Sunat kampung sebenarnya menjadi tantangan bagi dokter untuk memberikan pemahaman kesehatan yang baik sesuai dengan prinsip praktek kedokteran. Saya bersama dokter – dokter yang bertugas di kepulauan selayar mencoba melakukan pendekatan kepada kepala dinas kesehatan dan berdiskusi untuk merencanakan khitanan massal, kami memfokuskan desa yang terpencil dan akses kesehatan yang sulit sebagai target pelaksanaan ini. Pendekatan berlanjut kepada pemuka masyarakat setempat.

Sempat ada permasalahan yaitu orang tua tetap ingin anaknya disunat kampung. Berkat pendekatan dan sosialisasi yang baik akhirnya banyak orang tua yang bersedia dilakukan khitanan secara kedokteran. Masyarakat sangat antusias dan senang menyambut program khitanan massal. Kami melakukan khitanan massal dibagi beberapa tahap dengan total jumlah anak yang disunat 50 anak.

Saya memikirkan sebuah solusi yang baik untuk tetap menghargai adat sunat kampung, yaitu setelah secara adat anak telah dilakukan sunat kampung, maka selanjutnya anak juga tetap mengikuti khitanan dengan pendekatan kedokteran. Sehingga yang menjadi tujuan dan manfaat dari khitanan itu dapat tercapai dengan baik.
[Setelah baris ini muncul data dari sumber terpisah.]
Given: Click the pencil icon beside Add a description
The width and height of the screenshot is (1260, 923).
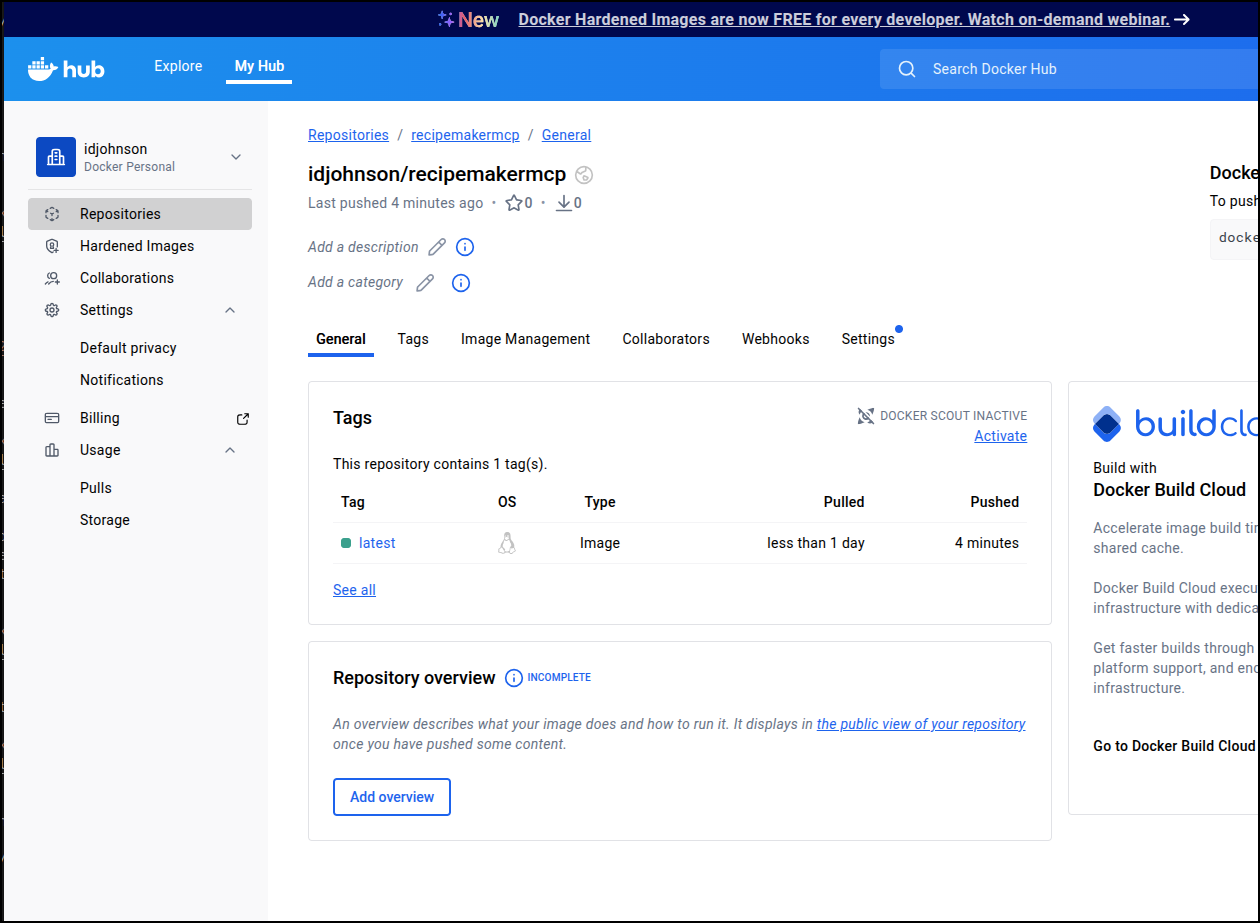Looking at the screenshot, I should [437, 247].
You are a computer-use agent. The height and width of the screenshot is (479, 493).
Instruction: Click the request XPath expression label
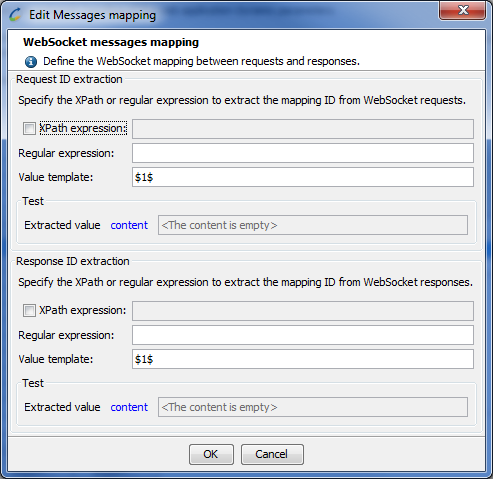click(x=83, y=128)
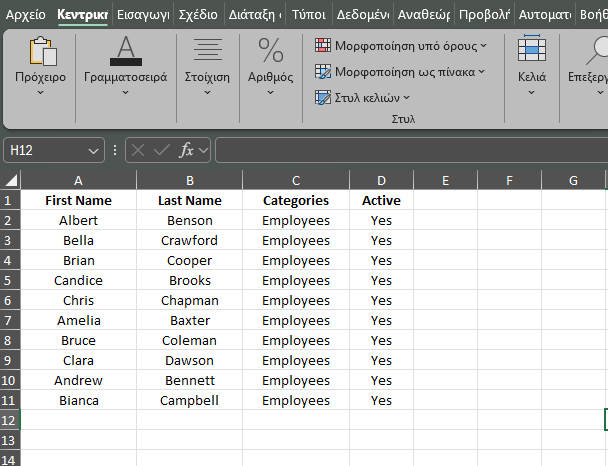Click inside the formula bar input
The image size is (608, 466).
(x=410, y=150)
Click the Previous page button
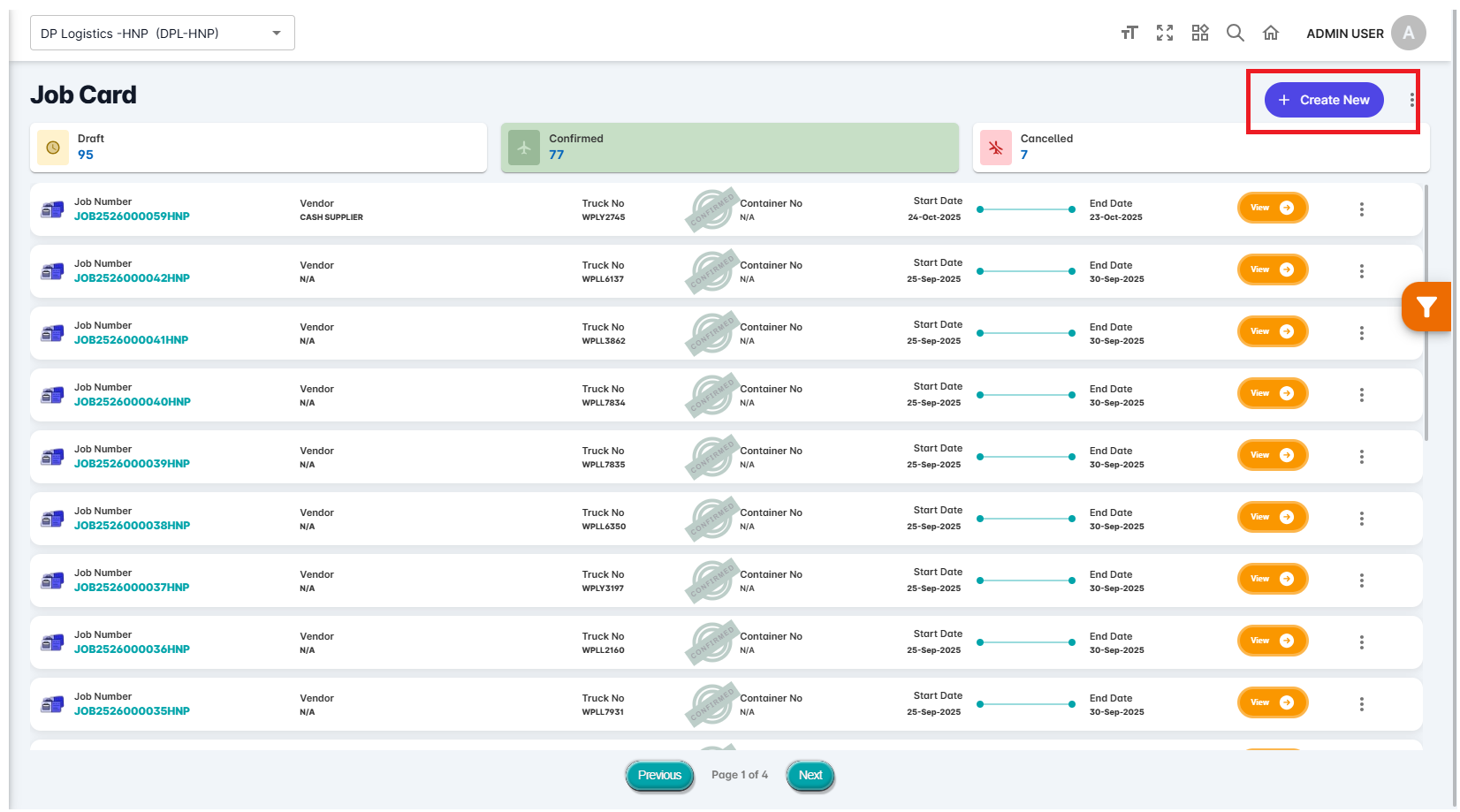This screenshot has width=1460, height=812. 659,775
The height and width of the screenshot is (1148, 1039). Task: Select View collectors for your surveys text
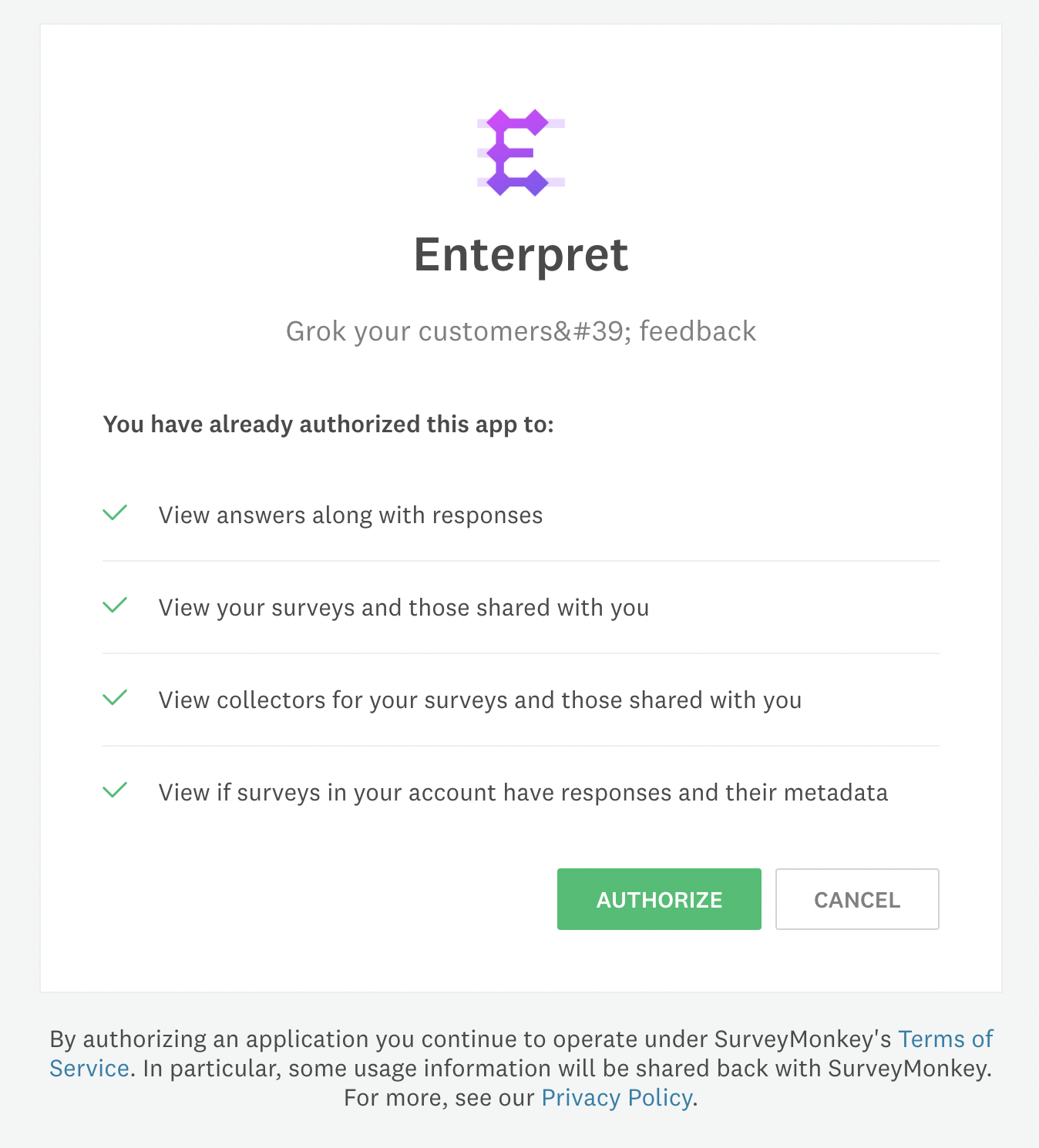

Suksesnya program ini menjadi harapan dan kebahagiaan kita. Masyarakat setempat pun sangat berharap program seperti ini dapat rutin dilakukan dan sebisa mungkin dapat menjangkau daerah yang lebih jauh dan terpencil lagi. Pelayanan kesehatan yang baik menjadi harapan kita semua demi tercapainya target Indonesia Sehat.

Ini menjadi pembelajaran berharga bagi saya. Perjuangan untuk memberikan pelayanan kesehatan harus terus kita lakukan dengan baik, tepat dan bijaksana. Mungkin saat ini tentang sunat kampung, dan ada banyak permasalahan kesehatan lainnya didaerah kita yang harus dicermati dan dinanti untuk dapat diselesaikan. Semoga.